Ahora que las estridencias de la campaña electoral parecen apagarse, vuelvo a escribir, consiente de que quien intenta ese arte arcaico debe restituir primero el sentido que han perdido las palabras, o al menos, recrear la posibilidad de que vuelvan, las palabras digo, a significar algo. Construir un sentido que escape de la ausencia de sentido, que devele, el secreto escondido detrás de las turbulencias cotidianas y de la insustancialidad publicitaria.
El secreto es, y no era tan difícil descubrirlo, la circulación del capital, el factor decisivo en última instancia, la víscera más sensible. Más claro aún, estoy hablando del dinero, que según se sabe, es el objetivo último de estos señores que aparecen tan exaltados en estos días en sus programas de televisión. El dinero que temen perder, el capital que los hace sentirse distintos, mejores que nosotros.
Estos señores elegantes que se lavan las manos luego de tocar dinero, horrorizados de tocar algo que pudo haber tocado el común, dejando su mugre y su olor, pero aún así, no pueden dejar de hacerlo porque lo adoran, es el símbolo de todo lo que creen.

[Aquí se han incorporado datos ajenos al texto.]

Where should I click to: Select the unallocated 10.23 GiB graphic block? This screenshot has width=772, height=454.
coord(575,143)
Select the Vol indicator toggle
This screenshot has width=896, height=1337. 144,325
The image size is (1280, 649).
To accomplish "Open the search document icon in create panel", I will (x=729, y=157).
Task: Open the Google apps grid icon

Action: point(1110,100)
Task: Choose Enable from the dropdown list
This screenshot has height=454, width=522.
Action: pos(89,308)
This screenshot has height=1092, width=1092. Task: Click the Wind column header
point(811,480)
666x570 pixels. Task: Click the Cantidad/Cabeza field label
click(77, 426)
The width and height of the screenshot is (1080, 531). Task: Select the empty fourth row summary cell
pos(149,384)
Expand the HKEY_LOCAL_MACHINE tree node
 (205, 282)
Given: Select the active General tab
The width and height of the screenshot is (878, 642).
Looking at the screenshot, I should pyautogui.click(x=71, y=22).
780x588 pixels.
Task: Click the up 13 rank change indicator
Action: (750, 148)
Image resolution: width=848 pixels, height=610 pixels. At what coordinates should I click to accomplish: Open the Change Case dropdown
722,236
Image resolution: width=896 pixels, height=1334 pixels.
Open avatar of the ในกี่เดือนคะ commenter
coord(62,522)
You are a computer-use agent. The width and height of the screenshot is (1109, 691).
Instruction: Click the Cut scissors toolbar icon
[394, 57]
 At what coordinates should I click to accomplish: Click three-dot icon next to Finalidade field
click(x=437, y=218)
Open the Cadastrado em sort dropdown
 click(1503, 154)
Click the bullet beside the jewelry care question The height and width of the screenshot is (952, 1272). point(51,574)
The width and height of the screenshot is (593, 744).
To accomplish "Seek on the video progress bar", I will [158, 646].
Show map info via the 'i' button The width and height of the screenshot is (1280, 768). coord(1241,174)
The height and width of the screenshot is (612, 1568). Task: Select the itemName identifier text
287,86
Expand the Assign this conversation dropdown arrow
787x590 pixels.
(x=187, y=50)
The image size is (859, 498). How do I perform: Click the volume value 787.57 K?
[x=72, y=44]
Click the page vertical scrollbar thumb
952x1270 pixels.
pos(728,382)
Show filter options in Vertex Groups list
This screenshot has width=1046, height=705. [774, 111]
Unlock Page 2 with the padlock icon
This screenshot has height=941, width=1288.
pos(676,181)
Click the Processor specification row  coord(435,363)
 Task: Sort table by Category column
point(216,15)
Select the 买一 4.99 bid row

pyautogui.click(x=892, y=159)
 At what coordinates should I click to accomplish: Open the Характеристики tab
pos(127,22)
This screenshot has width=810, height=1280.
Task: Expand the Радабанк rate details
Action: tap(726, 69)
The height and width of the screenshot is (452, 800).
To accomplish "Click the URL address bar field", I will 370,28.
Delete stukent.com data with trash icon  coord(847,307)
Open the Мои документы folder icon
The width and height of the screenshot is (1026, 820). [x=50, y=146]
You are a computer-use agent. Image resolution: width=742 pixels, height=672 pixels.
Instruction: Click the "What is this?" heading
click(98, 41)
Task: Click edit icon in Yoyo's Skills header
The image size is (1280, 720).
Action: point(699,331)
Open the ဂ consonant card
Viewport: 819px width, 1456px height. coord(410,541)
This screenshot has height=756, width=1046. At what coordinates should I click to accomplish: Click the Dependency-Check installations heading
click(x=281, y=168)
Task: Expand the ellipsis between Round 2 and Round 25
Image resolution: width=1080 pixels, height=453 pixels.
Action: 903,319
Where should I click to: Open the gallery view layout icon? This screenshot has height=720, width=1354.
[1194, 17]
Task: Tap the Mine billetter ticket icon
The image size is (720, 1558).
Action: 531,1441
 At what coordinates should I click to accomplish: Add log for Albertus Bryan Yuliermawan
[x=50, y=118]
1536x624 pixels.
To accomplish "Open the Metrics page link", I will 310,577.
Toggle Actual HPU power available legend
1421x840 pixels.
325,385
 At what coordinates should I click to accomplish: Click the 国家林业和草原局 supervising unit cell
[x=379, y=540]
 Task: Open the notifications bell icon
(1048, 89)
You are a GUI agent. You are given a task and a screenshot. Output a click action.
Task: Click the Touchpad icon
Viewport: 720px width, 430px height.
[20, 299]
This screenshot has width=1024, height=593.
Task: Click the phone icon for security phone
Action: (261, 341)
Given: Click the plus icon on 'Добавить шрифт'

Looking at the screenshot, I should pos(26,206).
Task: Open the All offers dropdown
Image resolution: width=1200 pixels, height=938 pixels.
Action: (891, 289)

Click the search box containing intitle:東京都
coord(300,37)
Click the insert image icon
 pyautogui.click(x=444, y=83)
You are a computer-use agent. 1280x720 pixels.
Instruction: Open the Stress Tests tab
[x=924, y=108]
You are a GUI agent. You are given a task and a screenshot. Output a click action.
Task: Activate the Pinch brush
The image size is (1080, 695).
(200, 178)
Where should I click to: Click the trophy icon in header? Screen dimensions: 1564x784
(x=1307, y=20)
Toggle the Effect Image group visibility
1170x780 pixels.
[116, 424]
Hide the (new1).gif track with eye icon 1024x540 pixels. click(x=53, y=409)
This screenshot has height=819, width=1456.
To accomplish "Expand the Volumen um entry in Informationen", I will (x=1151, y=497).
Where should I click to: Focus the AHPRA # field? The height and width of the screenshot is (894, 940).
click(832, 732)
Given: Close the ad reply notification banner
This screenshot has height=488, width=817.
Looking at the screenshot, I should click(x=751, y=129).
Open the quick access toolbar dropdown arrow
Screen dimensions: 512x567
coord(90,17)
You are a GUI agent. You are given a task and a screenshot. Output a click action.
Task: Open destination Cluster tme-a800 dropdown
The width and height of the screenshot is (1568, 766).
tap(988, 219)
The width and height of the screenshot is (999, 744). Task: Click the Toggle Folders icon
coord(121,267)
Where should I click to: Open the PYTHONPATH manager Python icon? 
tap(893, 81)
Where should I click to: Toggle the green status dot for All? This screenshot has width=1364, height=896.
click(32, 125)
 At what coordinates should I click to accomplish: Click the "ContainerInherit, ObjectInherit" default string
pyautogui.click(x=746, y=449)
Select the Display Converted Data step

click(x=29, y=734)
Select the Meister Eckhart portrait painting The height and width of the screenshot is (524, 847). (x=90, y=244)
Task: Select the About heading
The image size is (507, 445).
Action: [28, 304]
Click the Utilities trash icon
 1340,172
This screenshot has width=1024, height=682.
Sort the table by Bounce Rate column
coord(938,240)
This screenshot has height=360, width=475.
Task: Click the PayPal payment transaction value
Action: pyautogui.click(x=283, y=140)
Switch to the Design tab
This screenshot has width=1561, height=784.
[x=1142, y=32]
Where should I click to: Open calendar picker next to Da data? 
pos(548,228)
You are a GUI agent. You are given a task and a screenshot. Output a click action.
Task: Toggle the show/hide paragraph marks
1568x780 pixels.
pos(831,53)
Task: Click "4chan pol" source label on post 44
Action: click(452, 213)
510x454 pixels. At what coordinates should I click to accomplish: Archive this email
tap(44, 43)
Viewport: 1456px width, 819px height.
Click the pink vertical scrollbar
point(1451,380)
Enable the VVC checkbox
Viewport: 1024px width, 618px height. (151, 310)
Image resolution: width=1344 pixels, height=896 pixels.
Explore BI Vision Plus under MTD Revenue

Se lavan las manos, pero, para su tragedia, no hay jabón que pueda limpiarlos, ya que cada día olerán peor, y nada valdrán los títulos ganados, ni la música culta, ni los lugares exclusivos, porque si hay algo que no se puede ocultar es el mal olor y eso los saca de las casillas, los hace perder la compostura, es decir, los hace descomponerse, tal como los nobles, augustos y olorosos cadáveres que cuelgan en sus paredes.